Give an exact copy of every entry.
•••••
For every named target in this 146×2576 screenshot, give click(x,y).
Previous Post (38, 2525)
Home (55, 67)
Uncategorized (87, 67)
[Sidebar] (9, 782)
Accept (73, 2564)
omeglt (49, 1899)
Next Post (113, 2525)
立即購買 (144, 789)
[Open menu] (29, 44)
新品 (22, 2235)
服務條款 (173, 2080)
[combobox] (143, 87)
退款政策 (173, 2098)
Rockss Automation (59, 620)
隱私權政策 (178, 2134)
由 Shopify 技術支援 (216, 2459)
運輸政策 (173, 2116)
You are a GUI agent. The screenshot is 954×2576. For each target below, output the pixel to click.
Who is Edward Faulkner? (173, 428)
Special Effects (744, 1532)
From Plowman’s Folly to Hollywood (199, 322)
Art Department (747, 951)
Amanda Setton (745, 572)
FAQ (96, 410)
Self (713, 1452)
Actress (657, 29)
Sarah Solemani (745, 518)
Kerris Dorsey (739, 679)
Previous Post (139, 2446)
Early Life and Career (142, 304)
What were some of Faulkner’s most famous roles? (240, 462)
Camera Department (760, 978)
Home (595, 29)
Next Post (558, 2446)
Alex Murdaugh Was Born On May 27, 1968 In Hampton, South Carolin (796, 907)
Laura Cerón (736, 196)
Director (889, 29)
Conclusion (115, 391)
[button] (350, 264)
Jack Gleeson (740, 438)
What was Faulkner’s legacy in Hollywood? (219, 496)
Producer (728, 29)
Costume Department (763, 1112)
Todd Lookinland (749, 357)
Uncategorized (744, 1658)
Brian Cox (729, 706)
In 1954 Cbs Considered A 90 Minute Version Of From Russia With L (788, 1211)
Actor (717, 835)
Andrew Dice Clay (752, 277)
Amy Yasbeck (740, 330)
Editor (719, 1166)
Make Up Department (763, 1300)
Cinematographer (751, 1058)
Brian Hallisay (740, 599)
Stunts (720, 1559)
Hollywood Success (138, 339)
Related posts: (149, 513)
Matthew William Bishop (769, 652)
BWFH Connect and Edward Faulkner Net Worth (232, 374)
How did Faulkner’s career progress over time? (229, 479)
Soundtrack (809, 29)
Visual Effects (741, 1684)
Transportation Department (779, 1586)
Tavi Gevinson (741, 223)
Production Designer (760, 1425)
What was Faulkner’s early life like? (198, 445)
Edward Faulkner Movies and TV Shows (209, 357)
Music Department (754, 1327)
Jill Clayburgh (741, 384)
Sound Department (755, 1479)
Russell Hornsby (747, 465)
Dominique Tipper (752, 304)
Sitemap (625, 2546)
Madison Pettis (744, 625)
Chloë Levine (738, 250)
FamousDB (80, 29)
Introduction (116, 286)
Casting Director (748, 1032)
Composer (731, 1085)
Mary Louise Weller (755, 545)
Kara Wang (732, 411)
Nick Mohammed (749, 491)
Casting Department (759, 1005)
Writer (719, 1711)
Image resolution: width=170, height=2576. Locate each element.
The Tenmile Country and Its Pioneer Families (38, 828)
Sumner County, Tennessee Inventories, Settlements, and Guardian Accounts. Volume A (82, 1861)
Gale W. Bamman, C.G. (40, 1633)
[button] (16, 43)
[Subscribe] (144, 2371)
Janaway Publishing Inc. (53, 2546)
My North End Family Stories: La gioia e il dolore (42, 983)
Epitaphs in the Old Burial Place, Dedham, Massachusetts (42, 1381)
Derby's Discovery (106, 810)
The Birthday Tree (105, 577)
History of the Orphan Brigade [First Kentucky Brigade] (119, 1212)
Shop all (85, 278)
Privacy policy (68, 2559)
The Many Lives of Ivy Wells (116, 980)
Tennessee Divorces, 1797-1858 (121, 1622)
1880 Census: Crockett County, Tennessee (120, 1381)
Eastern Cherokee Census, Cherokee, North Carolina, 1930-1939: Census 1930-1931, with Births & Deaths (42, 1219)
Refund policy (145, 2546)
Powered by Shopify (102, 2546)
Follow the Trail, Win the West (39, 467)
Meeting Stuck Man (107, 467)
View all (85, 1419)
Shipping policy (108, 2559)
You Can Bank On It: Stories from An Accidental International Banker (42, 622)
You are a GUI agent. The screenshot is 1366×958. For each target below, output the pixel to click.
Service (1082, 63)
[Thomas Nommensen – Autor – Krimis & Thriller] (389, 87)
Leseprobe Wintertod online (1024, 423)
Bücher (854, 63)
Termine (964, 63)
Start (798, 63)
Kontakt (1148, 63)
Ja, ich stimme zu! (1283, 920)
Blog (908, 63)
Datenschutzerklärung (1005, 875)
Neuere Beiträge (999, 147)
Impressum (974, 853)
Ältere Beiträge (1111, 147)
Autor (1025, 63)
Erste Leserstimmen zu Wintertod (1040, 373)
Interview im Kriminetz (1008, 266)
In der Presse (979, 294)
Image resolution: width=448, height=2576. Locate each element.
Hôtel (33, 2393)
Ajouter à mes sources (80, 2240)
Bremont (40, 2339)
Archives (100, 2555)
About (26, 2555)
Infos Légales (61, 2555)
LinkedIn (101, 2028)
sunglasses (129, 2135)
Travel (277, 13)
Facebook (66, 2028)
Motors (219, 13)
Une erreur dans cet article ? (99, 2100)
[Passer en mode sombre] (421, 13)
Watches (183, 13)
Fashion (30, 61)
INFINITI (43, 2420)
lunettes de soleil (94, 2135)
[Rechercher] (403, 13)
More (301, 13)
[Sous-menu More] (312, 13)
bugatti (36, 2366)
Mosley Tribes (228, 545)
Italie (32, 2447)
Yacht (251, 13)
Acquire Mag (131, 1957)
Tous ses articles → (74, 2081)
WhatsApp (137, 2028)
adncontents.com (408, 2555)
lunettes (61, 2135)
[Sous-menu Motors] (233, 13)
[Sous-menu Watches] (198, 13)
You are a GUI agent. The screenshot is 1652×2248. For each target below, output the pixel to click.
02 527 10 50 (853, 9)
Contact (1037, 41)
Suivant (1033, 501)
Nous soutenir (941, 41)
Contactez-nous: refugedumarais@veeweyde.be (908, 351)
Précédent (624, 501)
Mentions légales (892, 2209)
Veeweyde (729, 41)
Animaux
•••••
Response to the task ->
For every named target in this 146×2576 screenshot, give click(x,y).
Previous Post (38, 2525)
Home (55, 67)
Uncategorized (87, 67)
[Sidebar] (9, 782)
Accept (73, 2564)
omeglt (49, 1899)
Next Post (113, 2525)
立即購買 (144, 789)
[Open menu] (29, 44)
新品 (22, 2235)
服務條款 (173, 2080)
[combobox] (143, 87)
退款政策 (173, 2098)
Rockss Automation (59, 620)
隱私權政策 (178, 2134)
由 Shopify 技術支援 (216, 2459)
運輸政策 (173, 2116)
You are a GUI agent. The screenshot is 954×2576. For each target below, output the pixel to click.
Who is Edward Faulkner? (173, 428)
Special Effects (744, 1532)
From Plowman’s Folly to Hollywood (199, 322)
Art Department (747, 951)
Amanda Setton (745, 572)
FAQ (96, 410)
Self (713, 1452)
Actress (657, 29)
Sarah Solemani (745, 518)
Kerris Dorsey (739, 679)
Previous Post (139, 2446)
Early Life and Career (142, 304)
What were some of Faulkner’s most famous roles? (240, 462)
Camera Department (760, 978)
Home (595, 29)
Next Post (558, 2446)
Alex Murdaugh Was Born On May 27, 1968 In Hampton, South Carolin (796, 907)
Laura Cerón (736, 196)
Director (889, 29)
Conclusion (115, 391)
[button] (350, 264)
Jack Gleeson (740, 438)
What was Faulkner’s legacy in Hollywood? (219, 496)
Producer (728, 29)
Costume Department (763, 1112)
Todd Lookinland (749, 357)
Uncategorized (744, 1658)
Brian Cox (729, 706)
In 1954 Cbs Considered A 90 Minute Version Of From Russia With L (788, 1211)
Actor (717, 835)
Andrew Dice Clay (752, 277)
Amy Yasbeck (740, 330)
Editor (719, 1166)
Make Up Department (763, 1300)
Cinematographer (751, 1058)
Brian Hallisay (740, 599)
Stunts (720, 1559)
Hollywood Success (138, 339)
Related posts: (149, 513)
Matthew William Bishop (769, 652)
BWFH Connect and Edward Faulkner Net Worth (232, 374)
How did Faulkner’s career progress over time? (229, 479)
Soundtrack (809, 29)
Visual Effects (741, 1684)
Transportation Department (779, 1586)
Tavi Gevinson (741, 223)
Production Designer (760, 1425)
What was Faulkner’s early life like? (198, 445)
Edward Faulkner Movies and TV Shows (209, 357)
Music Department (754, 1327)
Jill Clayburgh (741, 384)
Sound Department (755, 1479)
Russell Hornsby (747, 465)
Dominique Tipper (752, 304)
Sitemap (625, 2546)
Madison Pettis (744, 625)
Chloë Levine (738, 250)
FamousDB (80, 29)
Introduction (116, 286)
Casting Director (748, 1032)
Composer (731, 1085)
Mary Louise Weller (755, 545)
Kara Wang (732, 411)
Nick Mohammed (749, 491)
Casting Department (759, 1005)
Writer (719, 1711)
Image resolution: width=170, height=2576. Locate each element.
The Tenmile Country and Its Pioneer Families (38, 828)
Sumner County, Tennessee Inventories, Settlements, and Guardian Accounts. Volume A (82, 1861)
Gale W. Bamman, C.G. (40, 1633)
[button] (16, 43)
[Subscribe] (144, 2371)
Janaway Publishing Inc. (53, 2546)
My North End Family Stories: La gioia e il dolore (42, 983)
Epitaphs in the Old Burial Place, Dedham, Massachusetts (42, 1381)
Derby's Discovery (106, 810)
The Birthday Tree (105, 577)
History of the Orphan Brigade [First Kentucky Brigade] (119, 1212)
Shop all (85, 278)
Privacy policy (68, 2559)
The Many Lives of Ivy Wells (116, 980)
Tennessee Divorces, 1797-1858 (121, 1622)
1880 Census: Crockett County, Tennessee (120, 1381)
Eastern Cherokee Census, Cherokee, North Carolina, 1930-1939: Census 1930-1931, with Births & Deaths (42, 1219)
Refund policy (145, 2546)
Powered by Shopify (102, 2546)
Follow the Trail, Win the West (39, 467)
Meeting Stuck Man (107, 467)
View all (85, 1419)
Shipping policy (108, 2559)
You Can Bank On It: Stories from An Accidental International Banker (42, 622)
You are a GUI agent. The screenshot is 1366×958. For each target below, output the pixel to click.
Service (1082, 63)
[Thomas Nommensen – Autor – Krimis & Thriller] (389, 87)
Leseprobe Wintertod online (1024, 423)
Bücher (854, 63)
Termine (964, 63)
Start (798, 63)
Kontakt (1148, 63)
Ja, ich stimme zu! (1283, 920)
Blog (908, 63)
Datenschutzerklärung (1005, 875)
Neuere Beiträge (999, 147)
Impressum (974, 853)
Ältere Beiträge (1111, 147)
Autor (1025, 63)
Erste Leserstimmen zu Wintertod (1040, 373)
Interview im Kriminetz (1008, 266)
In der Presse (979, 294)
Image resolution: width=448, height=2576. Locate each element.
Hôtel (33, 2393)
Ajouter à mes sources (80, 2240)
Bremont (40, 2339)
Archives (100, 2555)
About (26, 2555)
Infos Légales (61, 2555)
LinkedIn (101, 2028)
sunglasses (129, 2135)
Travel (277, 13)
Facebook (66, 2028)
Motors (219, 13)
Une erreur dans cet article ? (99, 2100)
[Passer en mode sombre] (421, 13)
Watches (183, 13)
Fashion (30, 61)
INFINITI (43, 2420)
lunettes de soleil (94, 2135)
[Rechercher] (403, 13)
More (301, 13)
[Sous-menu More] (312, 13)
bugatti (36, 2366)
Mosley Tribes (228, 545)
Italie (32, 2447)
Yacht (251, 13)
Acquire Mag (131, 1957)
Tous ses articles → (74, 2081)
WhatsApp (137, 2028)
adncontents.com (408, 2555)
lunettes (61, 2135)
[Sous-menu Motors] (233, 13)
[Sous-menu Watches] (198, 13)
You are a GUI agent. The screenshot is 1652×2248. For each target below, output the pixel to click.
02 527 10 50 (853, 9)
Contact (1037, 41)
Suivant (1033, 501)
Nous soutenir (941, 41)
Contactez-nous: refugedumarais@veeweyde.be (908, 351)
Précédent (624, 501)
Mentions légales (892, 2209)
Veeweyde (729, 41)
Animaux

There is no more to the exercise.